_Passage for review:_
Things You Do When You Have a Miscarriage


Things you do when you miscarry — or more precisely,  the things I did:

You turn to online shopping because leaving your home and the deluded safety of the couch feels like an impossible feat, but you still need the prospect of something new, something exciting wrapped and in your arms to arrive at an approximate time. Oh the irony.

You watch comforting reruns on Netflix (while periodically googling miscarriage statistics). There are no sudden surprises, you know the plot, you can trust this narrative. (See: The Office, New Girl, Parks and Recreation).

You veer from your pregnant eating habits and indulge in sherbet, salty chips and that elusive diet coke you didn’t dare drink when you were considering that babe, your babe. You think about a glass of wine but decide you’re not quite ready. The babe is still inside you, what if there’s still a chance? You know this makes no sense but refrain anyways. You eat until you feel sick and feel surprised that you could feel any sicker.

You develop a violent cold. You cough and cough. That tickle in your throat keeping you up at night, or is it your grief? You take solace in the symmetry of it all. The emotional and physical pain: cruelty on dual plains.

You cry so fiercely the bed shakes. You watch the discomfort wash over your loved ones’ faces. No one knows what to say and no one in your circle has been to the bottom of this lake. They are unfamiliar with it’s sweeping darkness and grave chill. But they wait for you at the top and swim patiently above you, guarding.

You become ridiculously existential. You question everything like a melodramatic fool. What is the point of makeup or making an effort? Of eating healthy? Why ache for this baby, is it meant to be? What is this all for?

You start to wonder if karma is legitimate. Did I miscarry because of that one time I didn’t give my seat to that maybe-pregnant woman on the subway? Is this my punishment?

You listen to Gillian Welch’s “Hard Times” incessantly. Her stoic, velvety twang takes you in and swaddles you tight. You remark that the song is over too quickly and you wish to wallow and be swaddled some more.

You learn there’s no need for a new apartment, a two-bedroom. You go to Ikea and finally replace that dorm room dark and dusty bookshelf with a bright, spacious one. Your partner builds it and by some miracle it just fits in that alcove. You arrange the books in bright, cheery colors. You hold each other admiring it from the opposite side of the room, Gene Clark spinning on the record player. You feel productive, like part of a team, like for a moment you are yourselves.

You go for long walks with friends. Sometimes the sun is out; often it’s not this time of year. You grab tea and coffee to keep warm under the perpetual grey sky. Together mulling over life events, the minutiae and the essential. You long for female company and it is plentiful.

You return to work where no one really knows what happened, only that something happened. How far have their minds wandered? How transparent am I? You muster the courage to be strong, to get through the day. You do.

You see your therapist. You feel her genuine empathy. You feel heard.

Your maternity clothes and maternity books come in the mail. You think about returning them but hold on to that glimmer of hope. In the end, you decide to get that one winsome green dress altered because you are impatient, you are realistic.

You buy a ridiculous amount of flowers because, why not? Because tulips can still make you smile at every stage of their bloom and decay.

_Supplied material:_
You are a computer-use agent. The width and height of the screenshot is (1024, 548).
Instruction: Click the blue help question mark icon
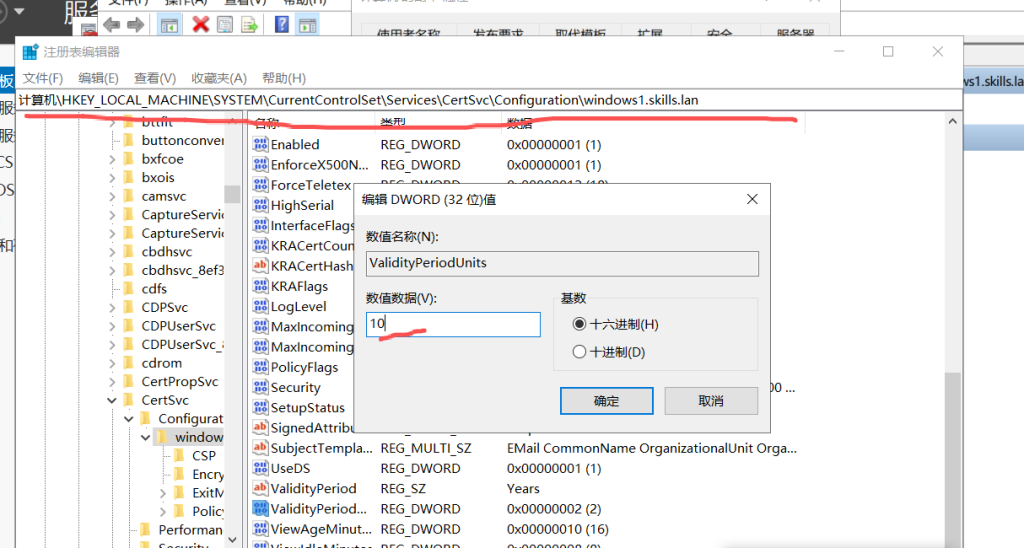click(282, 23)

_Work request:_
In the miscarriage essay, which song does the writer listen to incessantly? The lines are separate material and have no connection to the miscarriage essay.

_Answer space:_
Gillian Welch's "Hard Times."